═════ Page extract

ZFS Kernel Panic on 10.0-RELEASE

Mike Carlson mike at bayphoto.com
Tue Jun 3 00:54:47 UTC 2014


On 6/2/2014 5:37 PM, Mike Carlson wrote:
> On 6/2/2014 5:29 PM, Steven Hartland wrote:
>>
>> ----- Original Message ----- From: "Mike Carlson" <mike at bayphoto.com>
>> To: "Steven Hartland" <killing at multiplay.co.uk>; 
>> <freebsd-fs at freebsd.org>
>> Sent: Monday, June 02, 2014 11:57 PM
>> Subject: Re: ZFS Kernel Panic on 10.0-RELEASE
>>
>>
>>> On 6/2/2014 2:15 PM, Steven Hartland wrote:
>>>> ----- Original Message ----- From: "Mike Carlson" <mike at bayphoto.com>
>>>>
>>>>>> Thats the line I gathered it was on but no I need to know what 
>>>>>> the value
>>>>>> of vd is, so what you need to do is:
>>>>>> print vd
>>>>>>
>>>>>> If thats valid then:
>>>>>> print *vd
>>>>>>
>>>>> It reports:
>>>>>
>>>>> (kgdb) print *vd
>>>>> No symbol "vd" in current context.

══════════

◆ What is being asked
Answer these questions about the ZFS kernel panic thread:
(a) What email address is given for Steven Hartland?
(b) What is the first command suggested for checking the value of vd?
(c) What does kgdb report when print *vd is run?
Use only the thread above to answer.

═════ Supplied data

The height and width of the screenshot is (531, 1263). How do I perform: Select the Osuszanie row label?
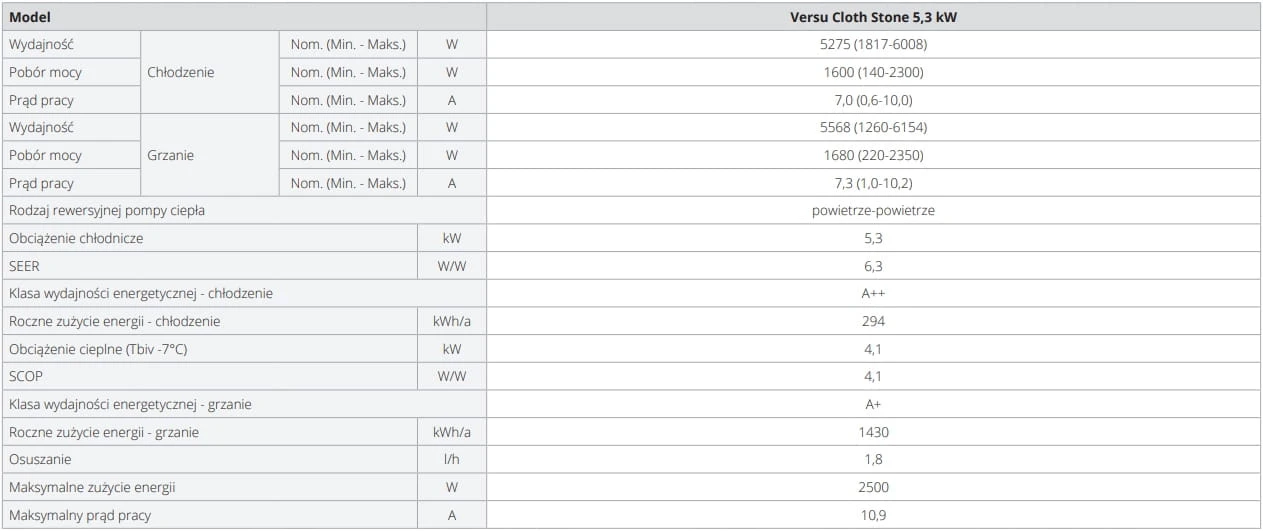(209, 459)
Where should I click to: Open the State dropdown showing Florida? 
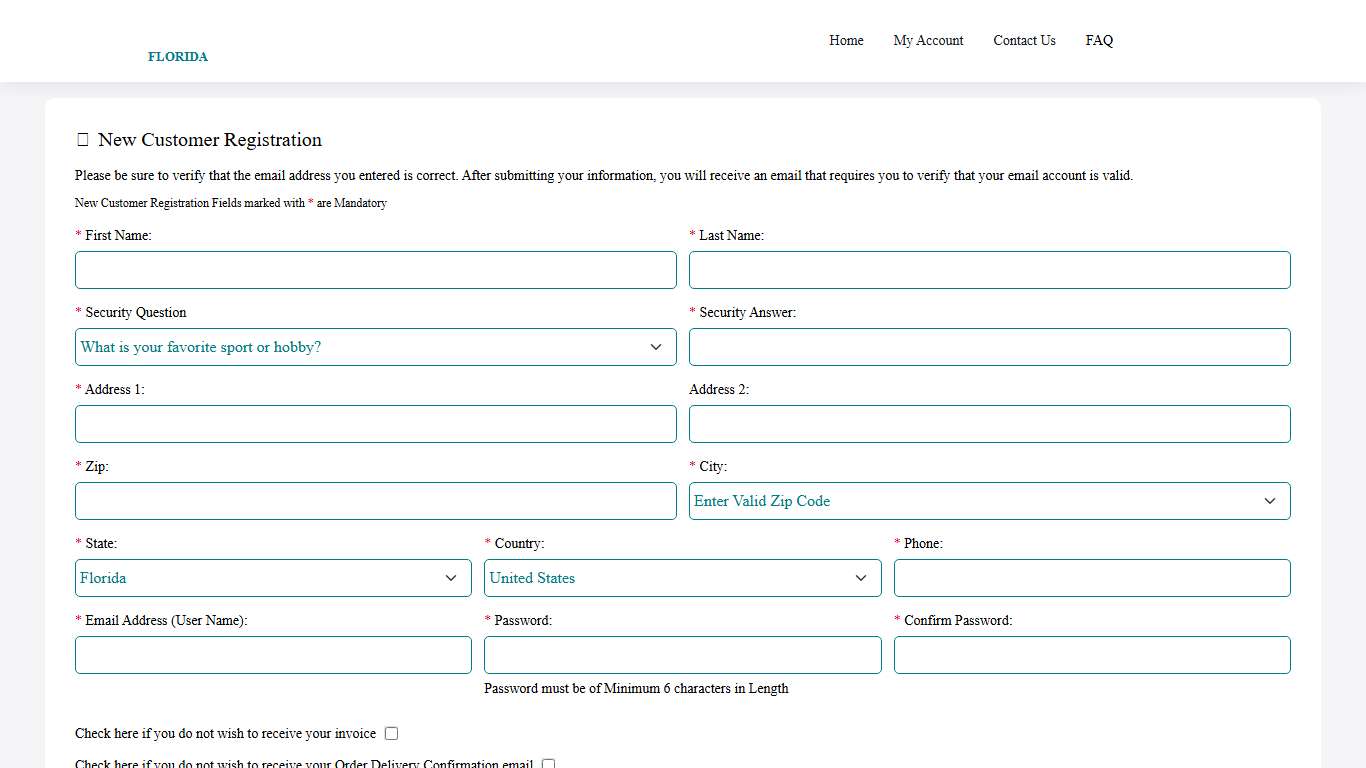click(272, 577)
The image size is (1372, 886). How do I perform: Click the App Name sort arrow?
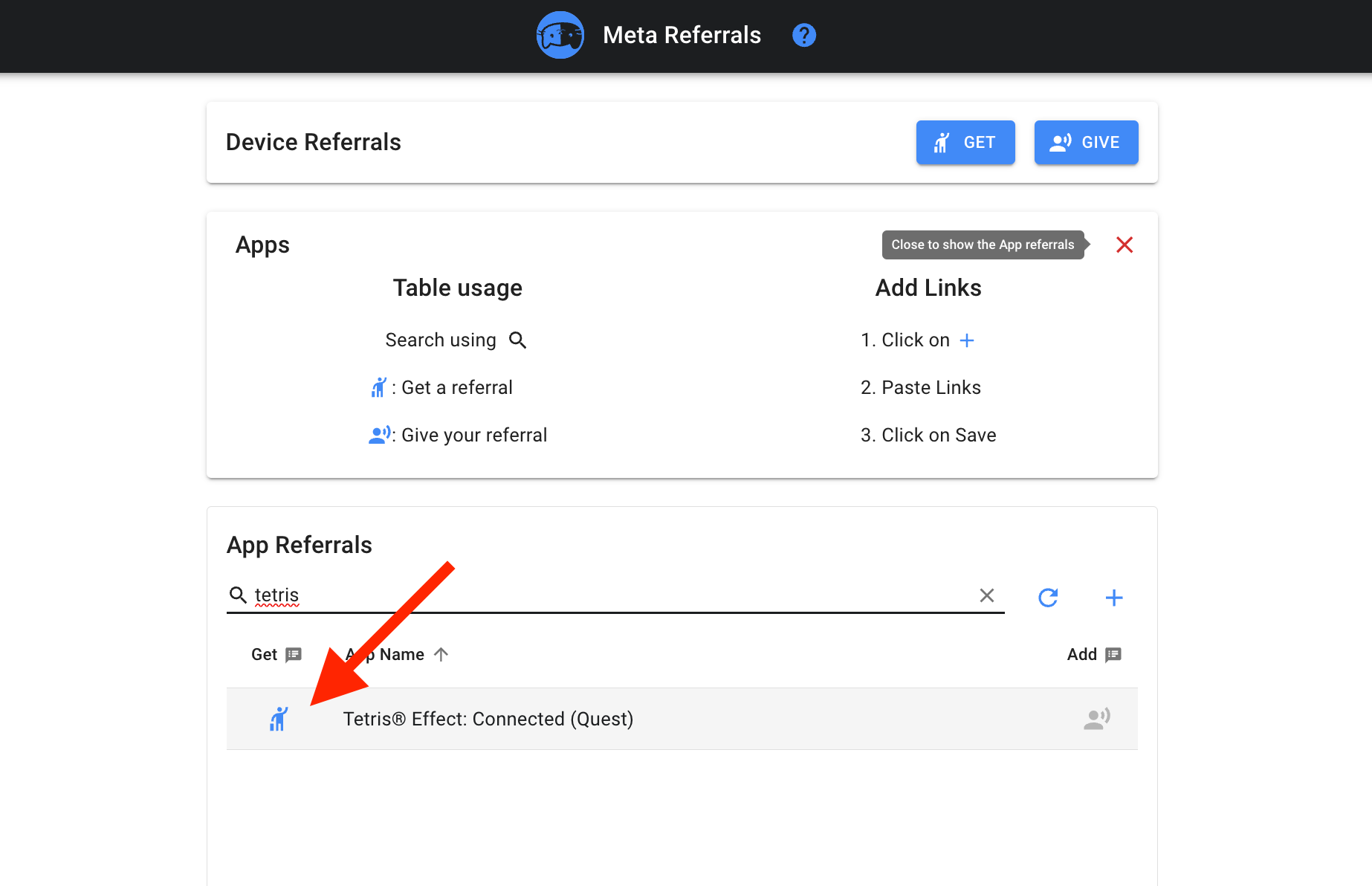[441, 654]
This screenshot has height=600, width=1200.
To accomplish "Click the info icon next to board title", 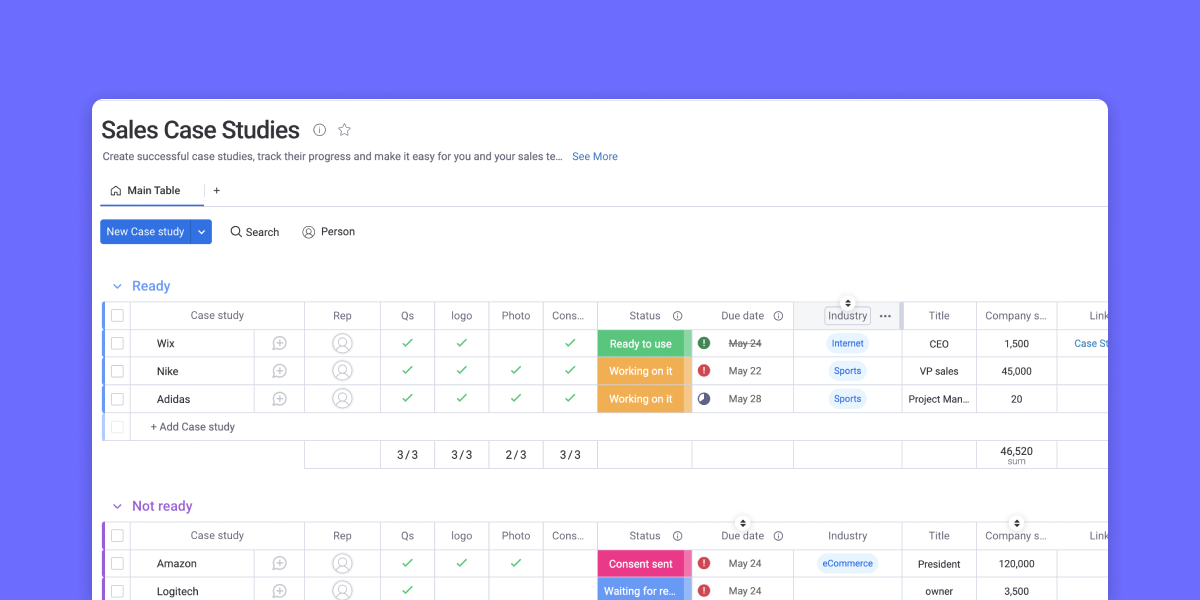I will 320,130.
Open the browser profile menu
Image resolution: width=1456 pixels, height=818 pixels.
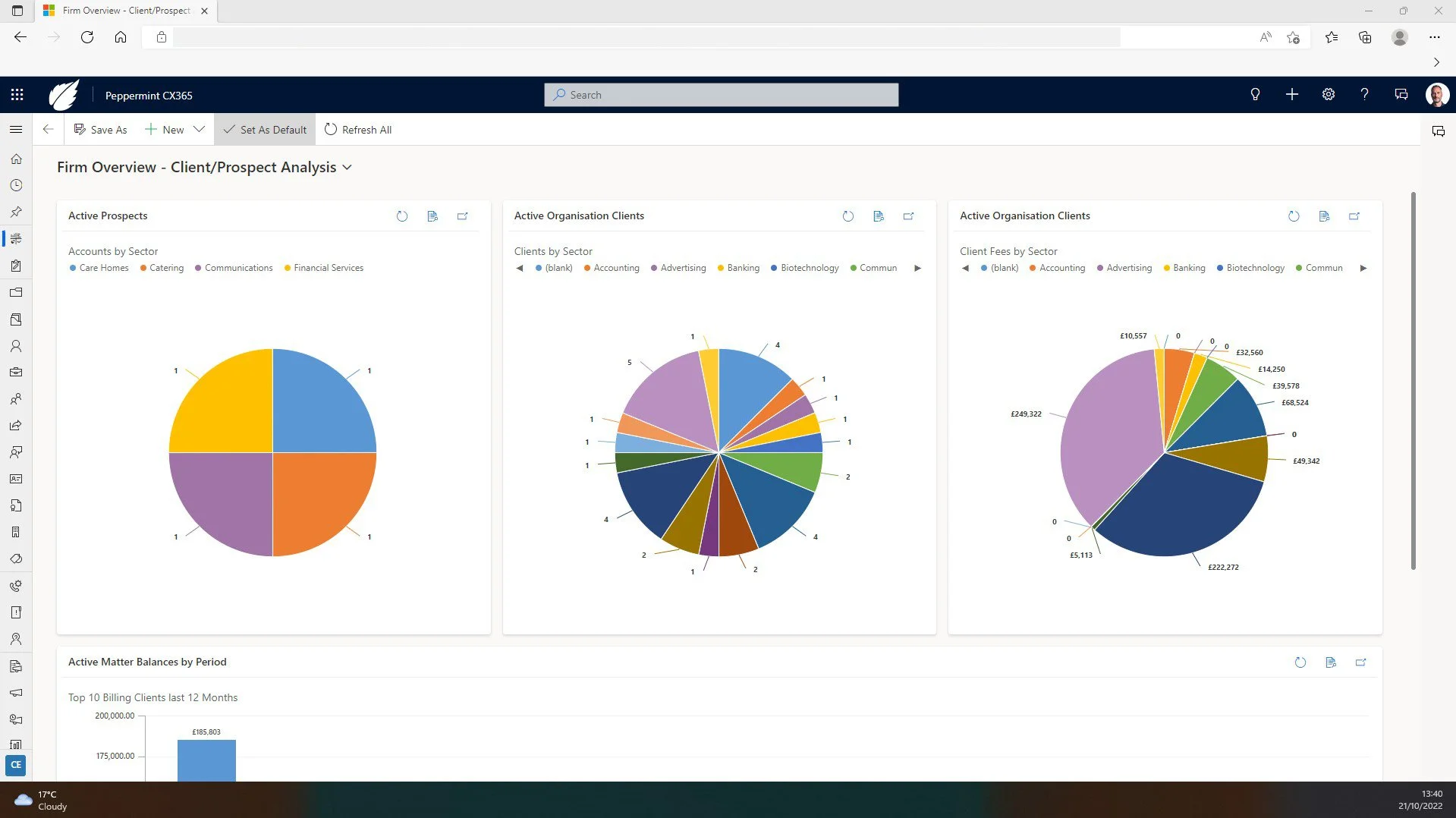click(x=1399, y=36)
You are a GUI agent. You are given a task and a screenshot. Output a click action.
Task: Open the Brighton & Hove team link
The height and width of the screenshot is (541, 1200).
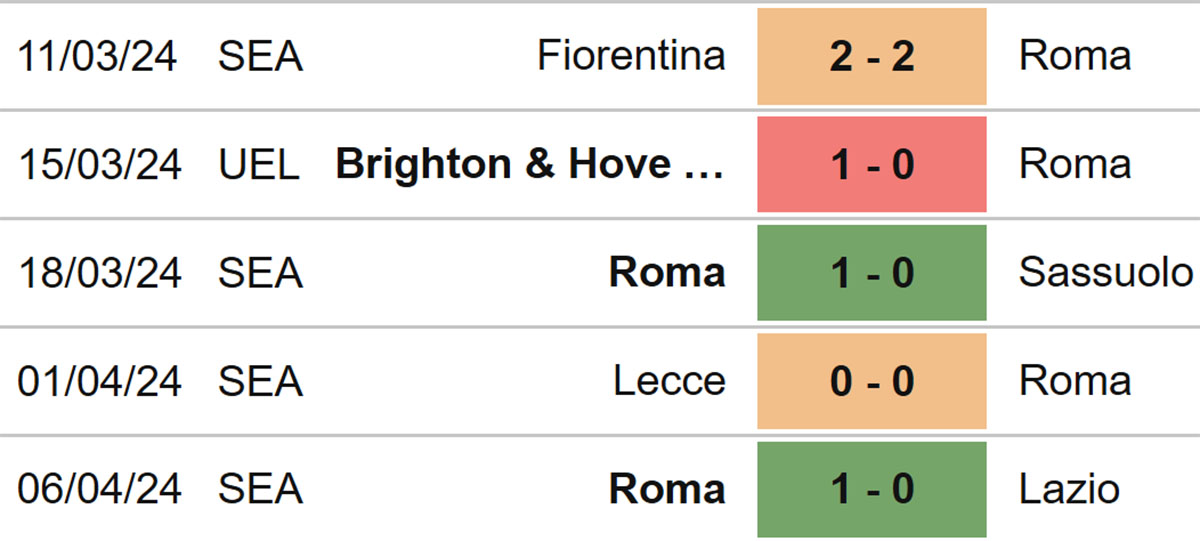[x=530, y=164]
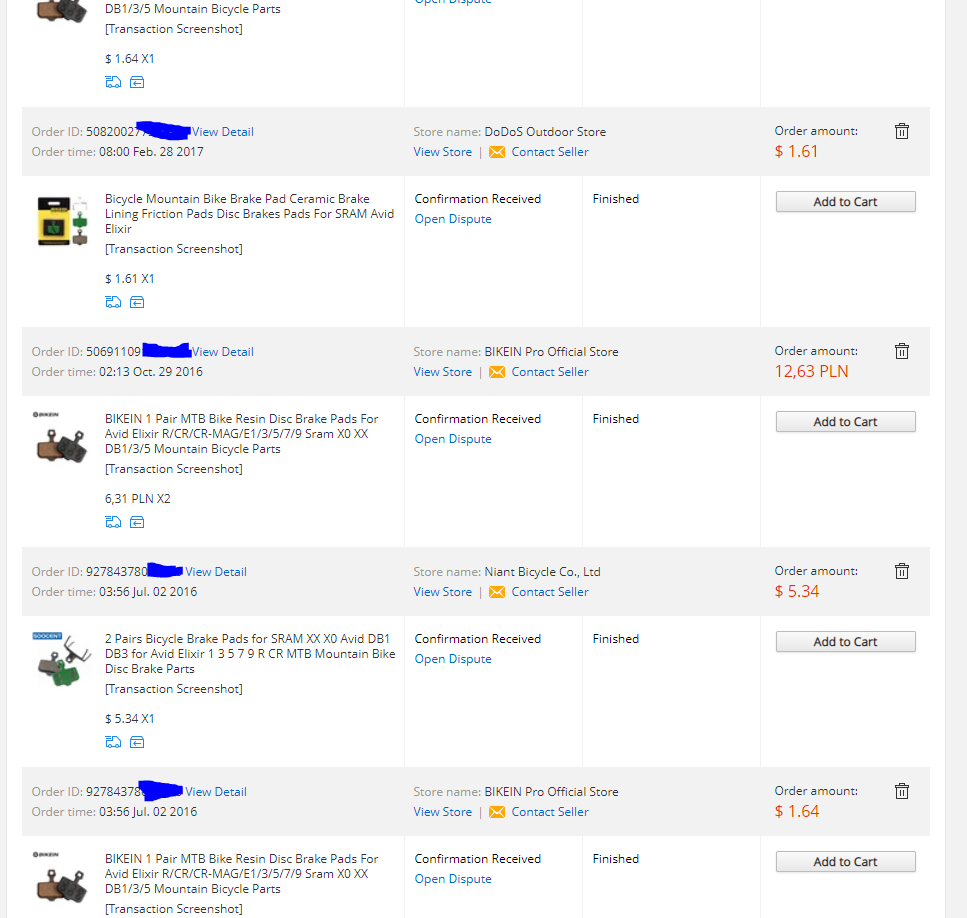
Task: Click return box icon under 6,31 PLN X2
Action: 137,522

══════════

◆ Solution to this problem
(a) killing at multiplay.co.uk
(b) print vd
(c) No symbol "vd" in current context.